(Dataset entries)
== Segment start ==
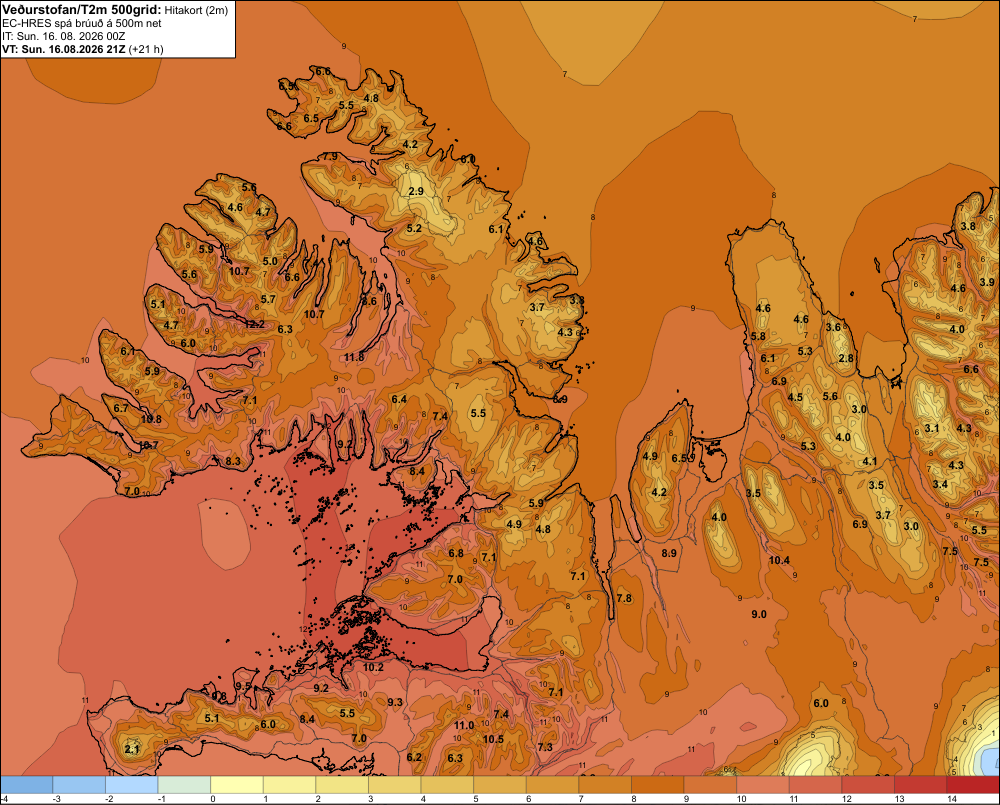This screenshot has height=805, width=1000.
Task: Select the 12.2 temperature reading
Action: (x=254, y=324)
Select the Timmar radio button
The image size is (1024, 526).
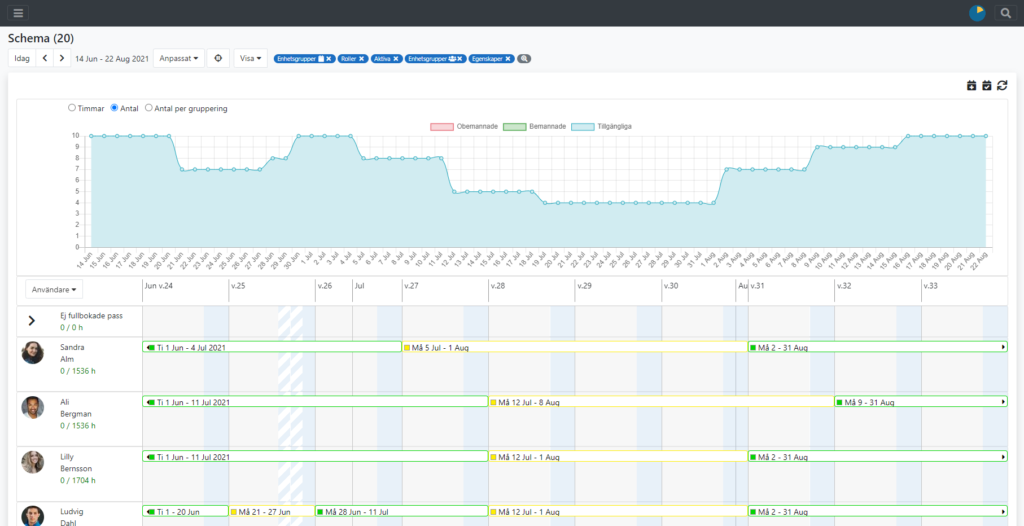72,108
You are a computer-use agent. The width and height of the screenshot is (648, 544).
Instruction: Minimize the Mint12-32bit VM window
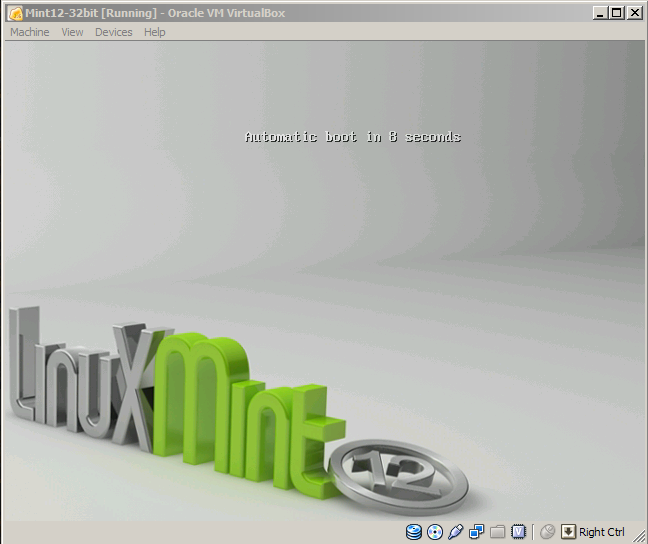point(600,13)
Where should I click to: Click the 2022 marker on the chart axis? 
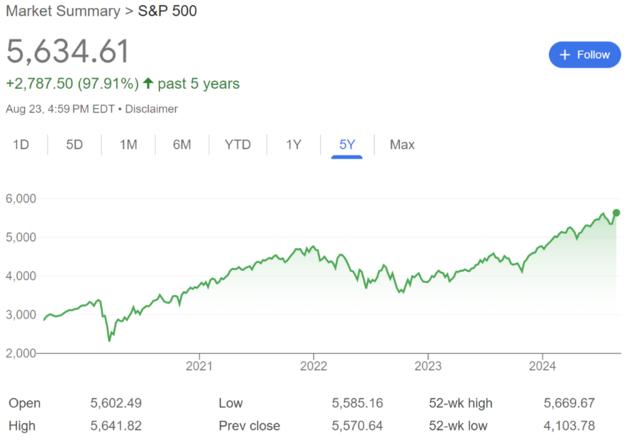click(x=313, y=365)
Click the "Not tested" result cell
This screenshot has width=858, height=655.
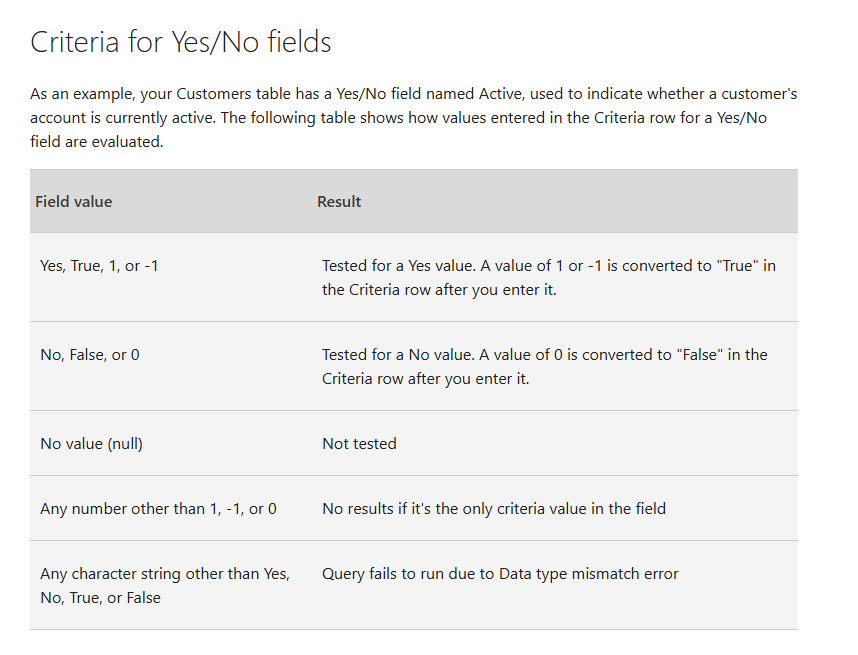point(359,443)
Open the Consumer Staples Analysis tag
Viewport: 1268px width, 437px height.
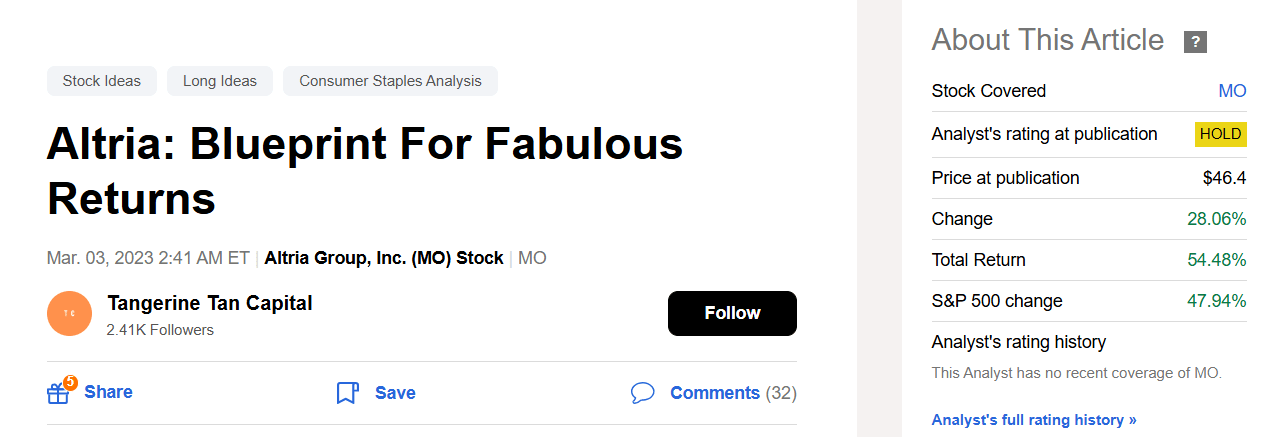[390, 81]
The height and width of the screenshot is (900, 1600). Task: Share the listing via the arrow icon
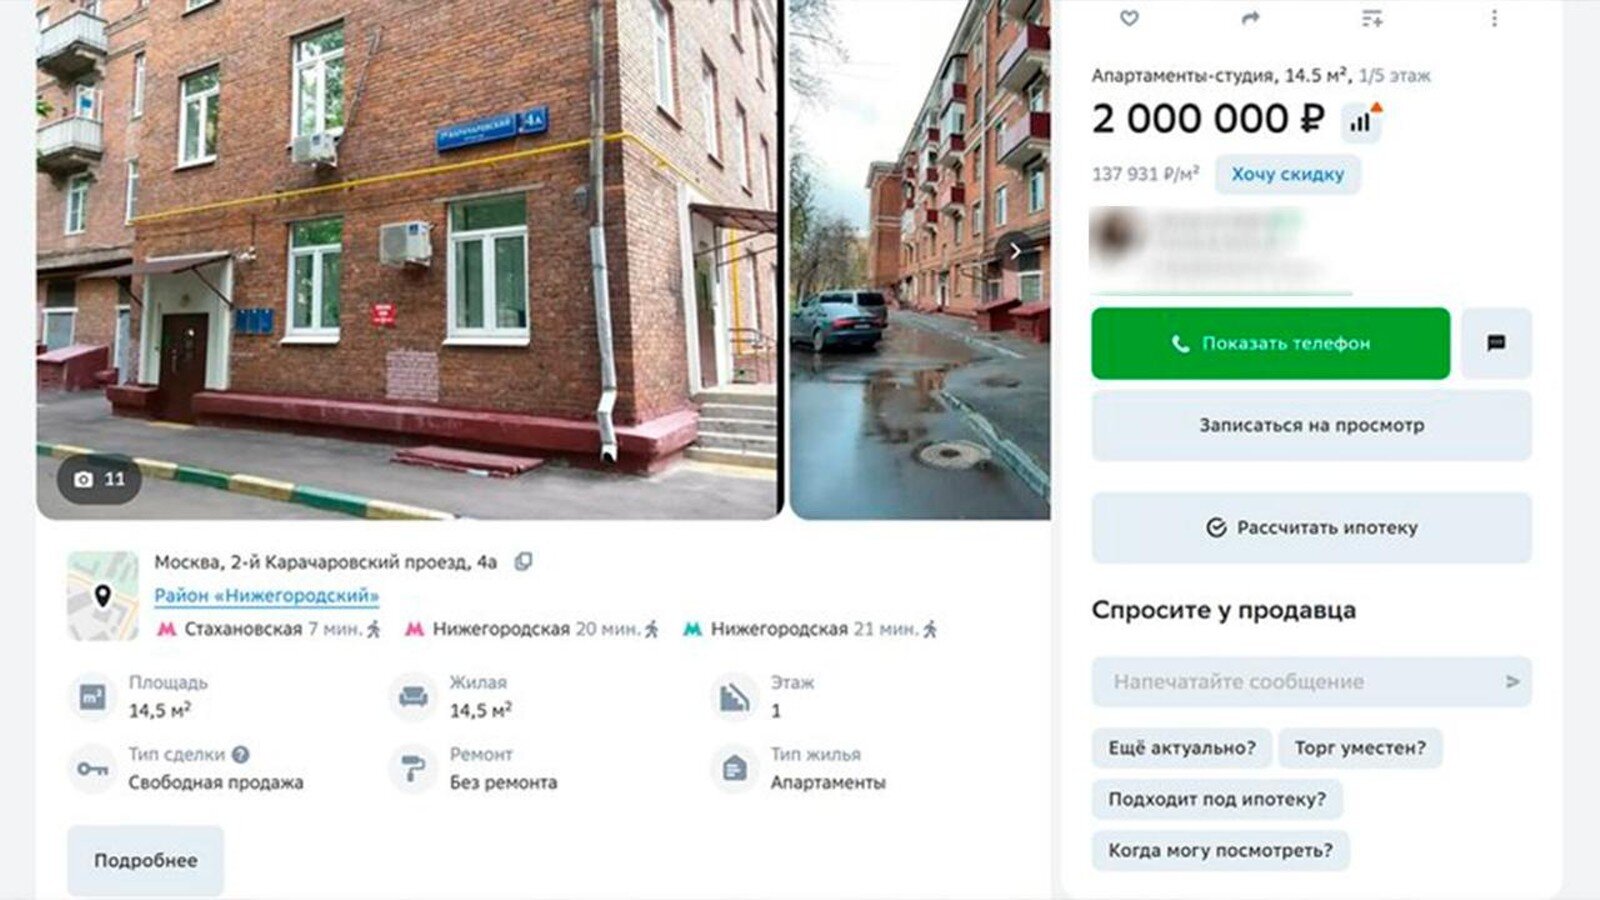(1250, 18)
== Segment end ==
REQUIREMENT | Where the line containing "Open the Consumer Staples Analysis tag" appears, begin copying there and continue exactly through the final line of the records; both end lines belong in the copy, pictures do not.

RESPONSE TO THE TASK |
Open the Consumer Staples Analysis tag
Viewport: 1268px width, 437px height.
[390, 81]
The height and width of the screenshot is (900, 1600). Task: Share the listing via the arrow icon
(1250, 18)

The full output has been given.